What this task involves — Retype the line in which "getlokalapp.com (611, 2185)" appears, then every line after it until the records end. Leave out the pictures.
· · · · ·
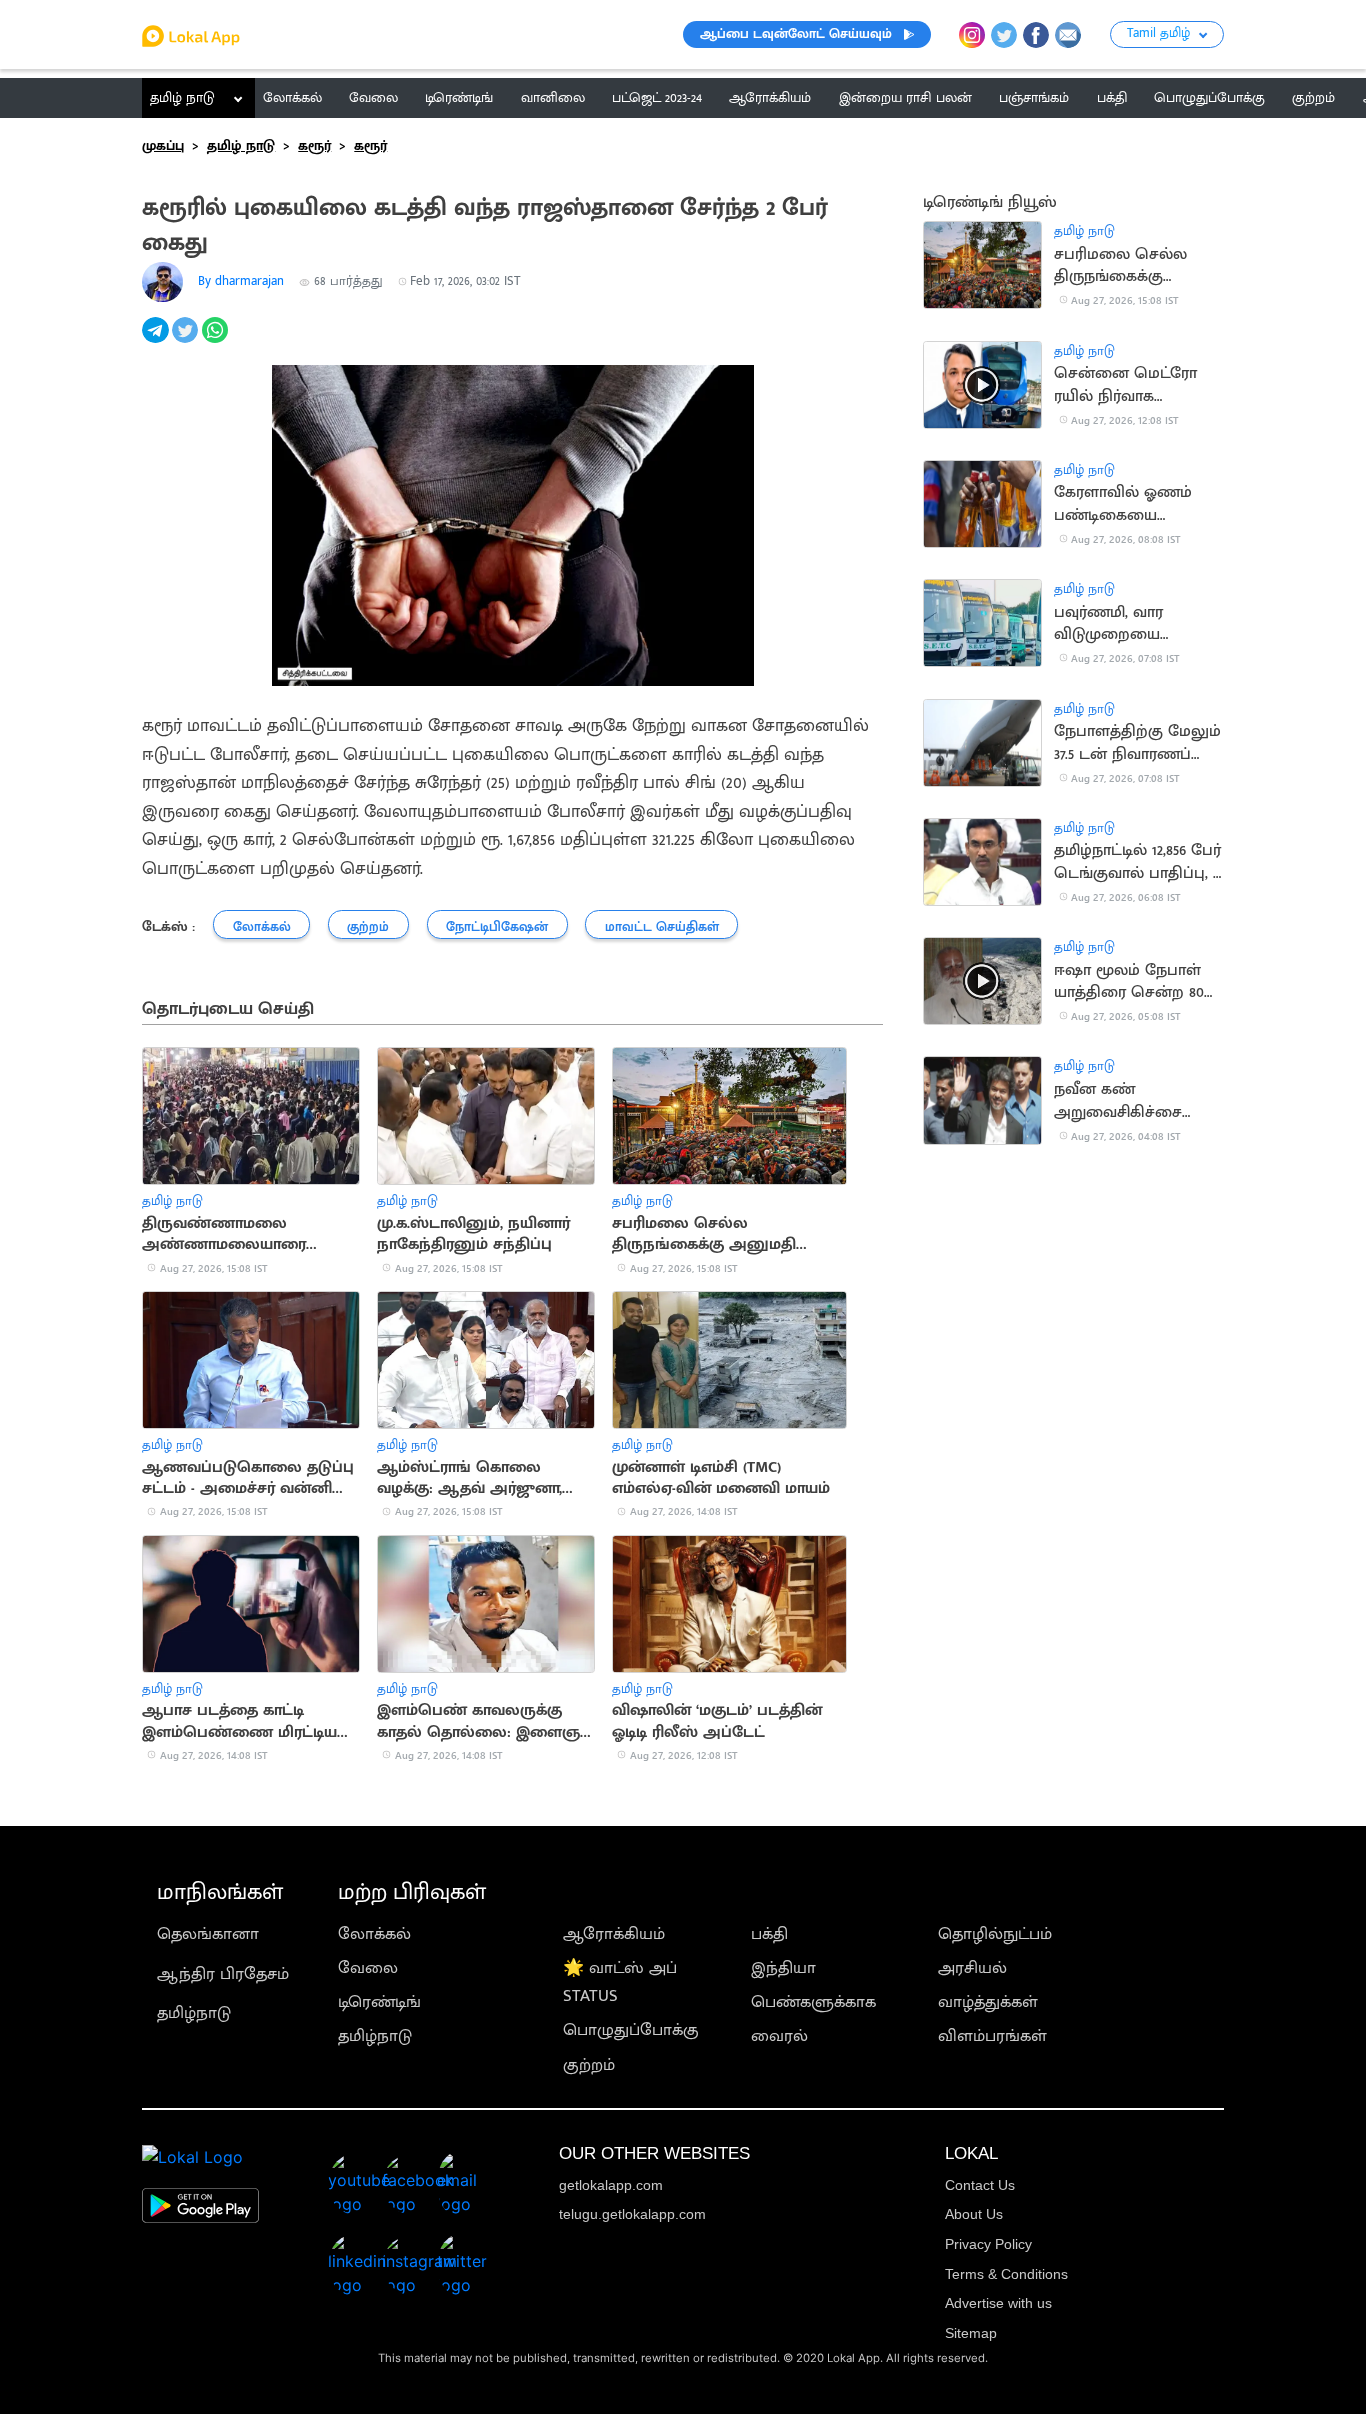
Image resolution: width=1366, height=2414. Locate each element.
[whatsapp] (217, 341)
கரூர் (314, 146)
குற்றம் (589, 2065)
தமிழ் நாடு (182, 98)
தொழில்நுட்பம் (995, 1934)
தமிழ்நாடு (194, 2013)
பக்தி (769, 1934)
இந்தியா (783, 1968)
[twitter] (187, 341)
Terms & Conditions (1006, 2274)
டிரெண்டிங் (379, 2002)
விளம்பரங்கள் (992, 2036)
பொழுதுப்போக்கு (631, 2030)
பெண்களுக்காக (813, 2002)
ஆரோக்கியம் (614, 1934)
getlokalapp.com (611, 2185)
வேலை (368, 1968)
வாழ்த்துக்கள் (988, 2002)
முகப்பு (163, 146)
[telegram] (157, 341)
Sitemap (971, 2333)
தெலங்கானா (208, 1934)
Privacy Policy (988, 2244)
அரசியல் (972, 1968)
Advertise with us (998, 2303)
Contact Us (980, 2185)
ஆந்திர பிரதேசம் (223, 1974)
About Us (974, 2214)
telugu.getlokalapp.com (632, 2214)
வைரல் (779, 2036)
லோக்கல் (374, 1934)
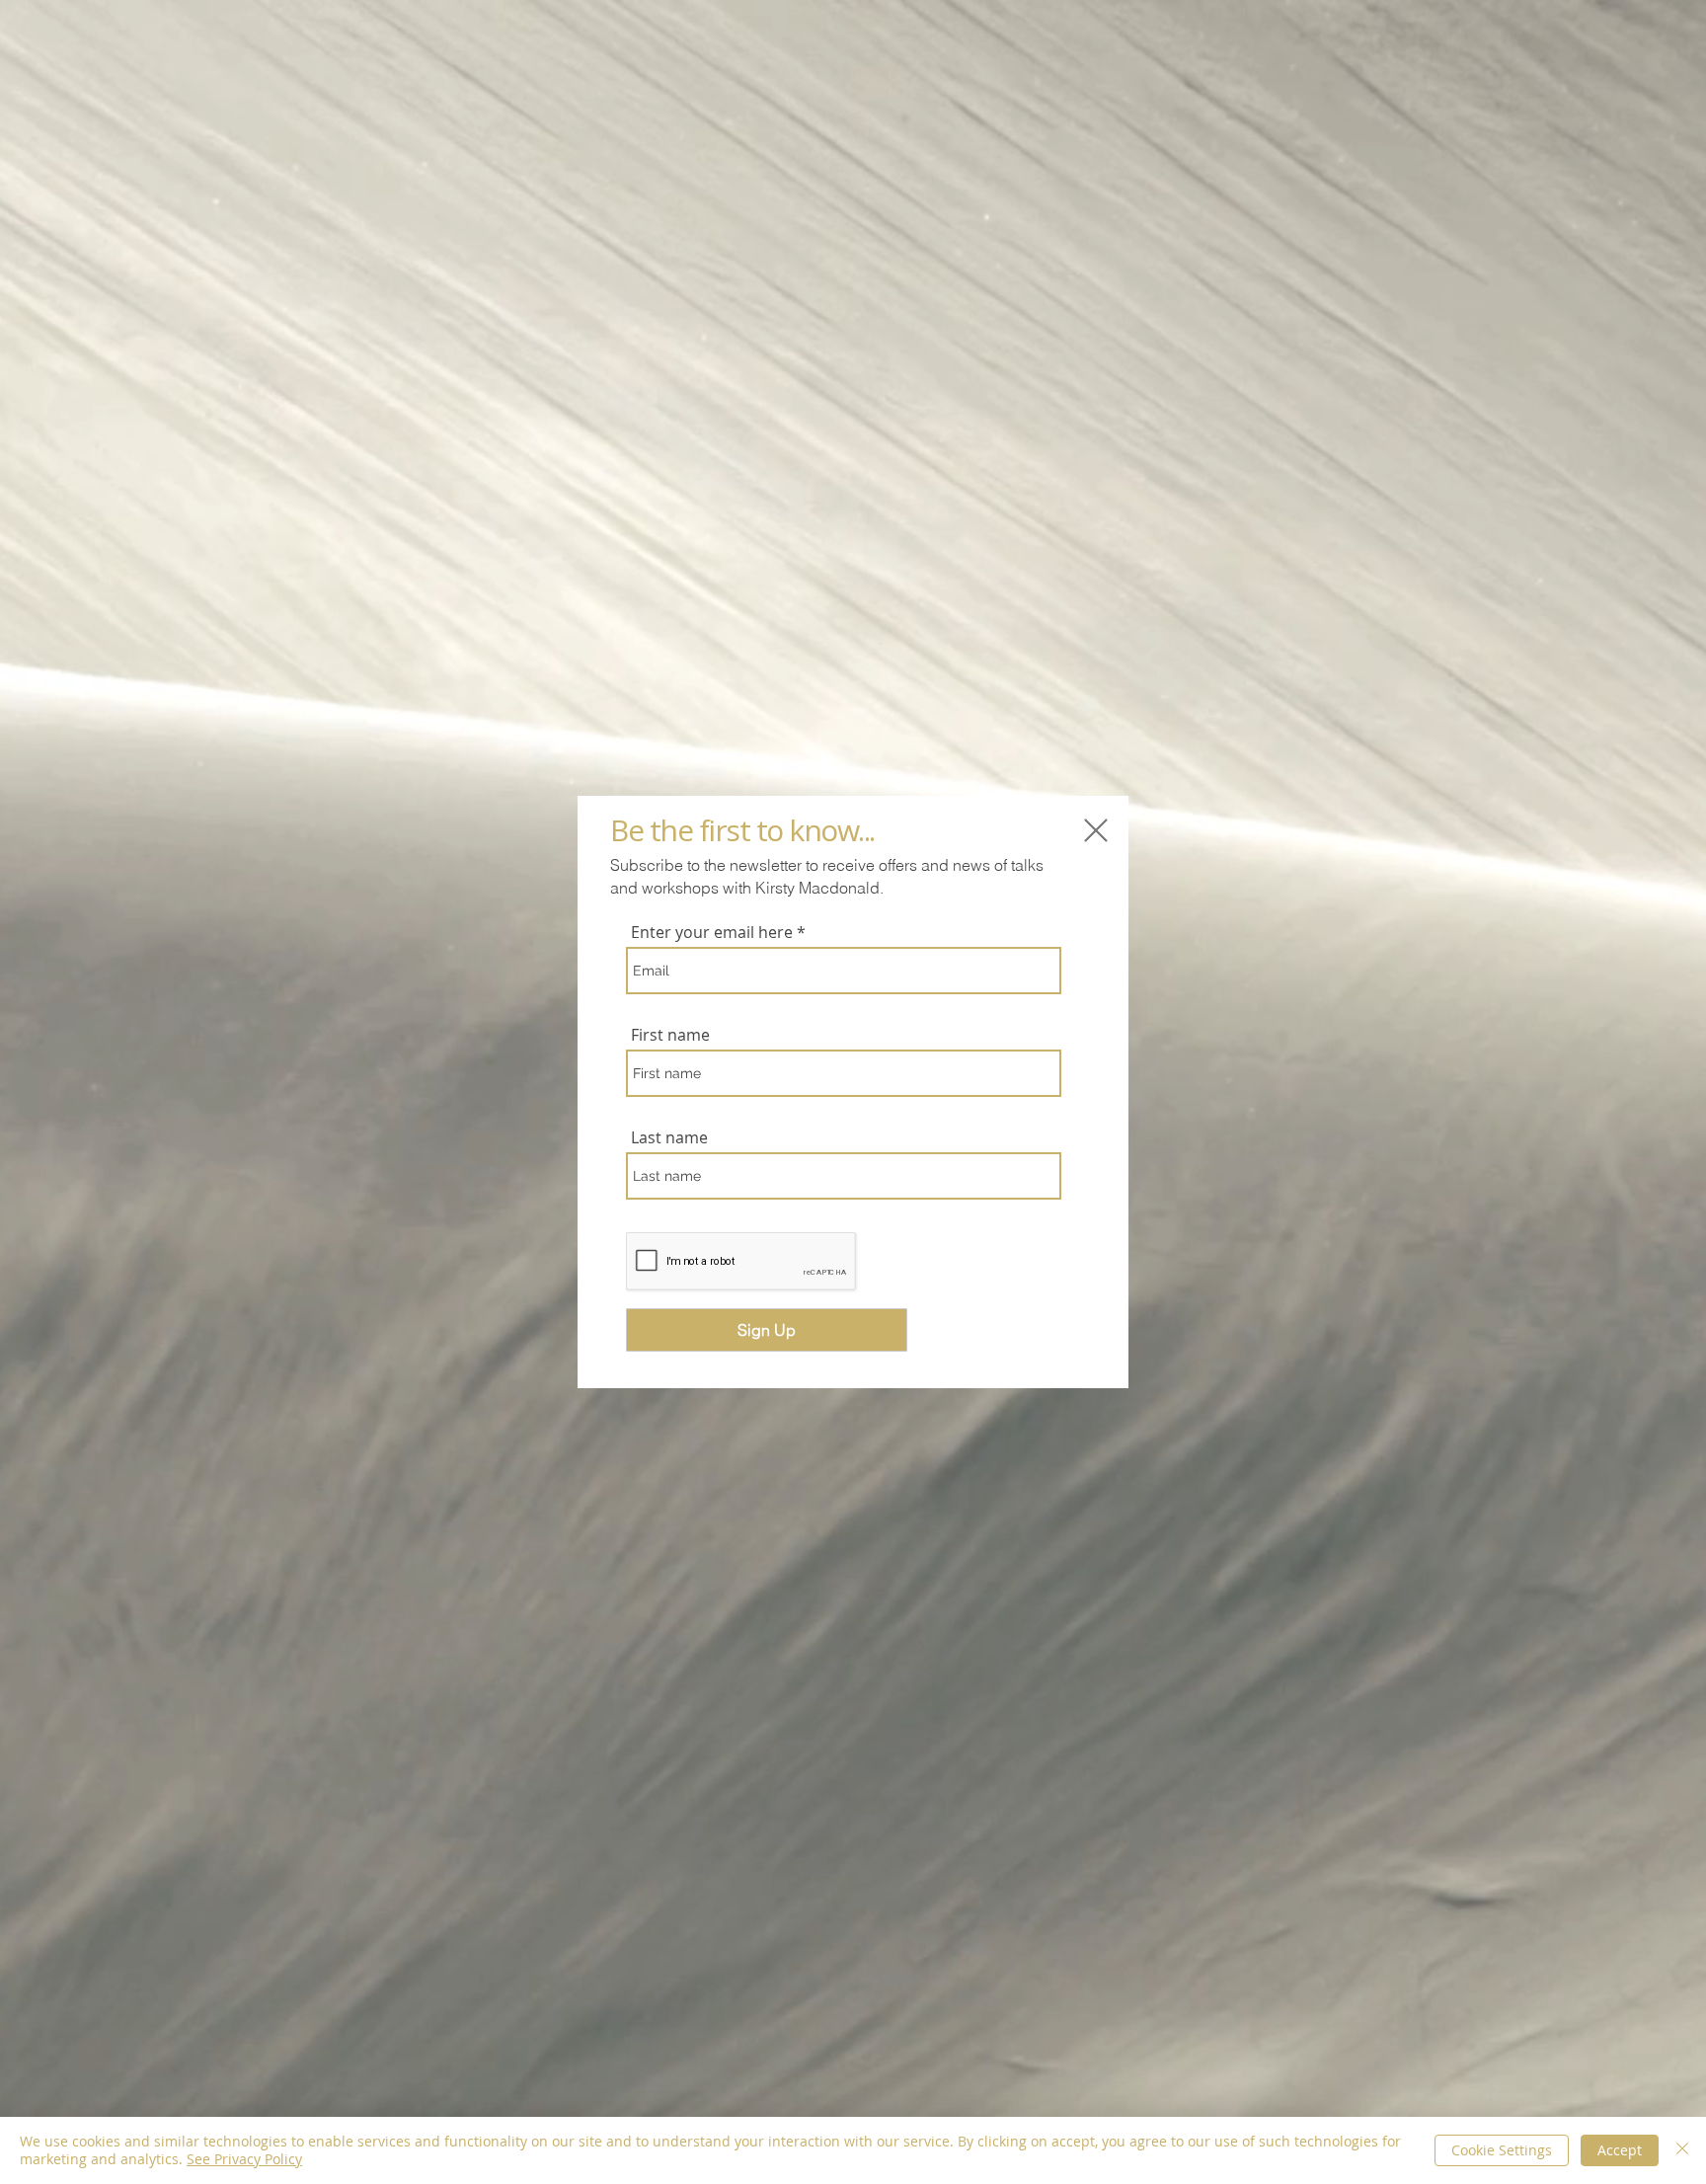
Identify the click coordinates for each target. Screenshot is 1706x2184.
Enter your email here (712, 932)
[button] (1096, 830)
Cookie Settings (1501, 2150)
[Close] (1682, 2150)
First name (670, 1035)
· · · · ·
Output of the exercise —
getlokalapp.com (611, 2185)
வேலை (368, 1968)
வாழ்த்துக்கள் (988, 2002)
முகப்பு (163, 146)
[telegram] (157, 341)
Sitemap (971, 2333)
தெலங்கானா (208, 1934)
Privacy Policy (988, 2244)
அரசியல் (972, 1968)
Advertise with us (998, 2303)
Contact Us (980, 2185)
ஆந்திர பிரதேசம் (223, 1974)
About Us (974, 2214)
telugu.getlokalapp.com (632, 2214)
வைரல் (779, 2036)
லோக்கல் (374, 1934)
Identify the click coordinates for each target. Screenshot is 1706x2184.
Enter your email here (712, 932)
[button] (1096, 830)
Cookie Settings (1501, 2150)
[Close] (1682, 2150)
First name (670, 1035)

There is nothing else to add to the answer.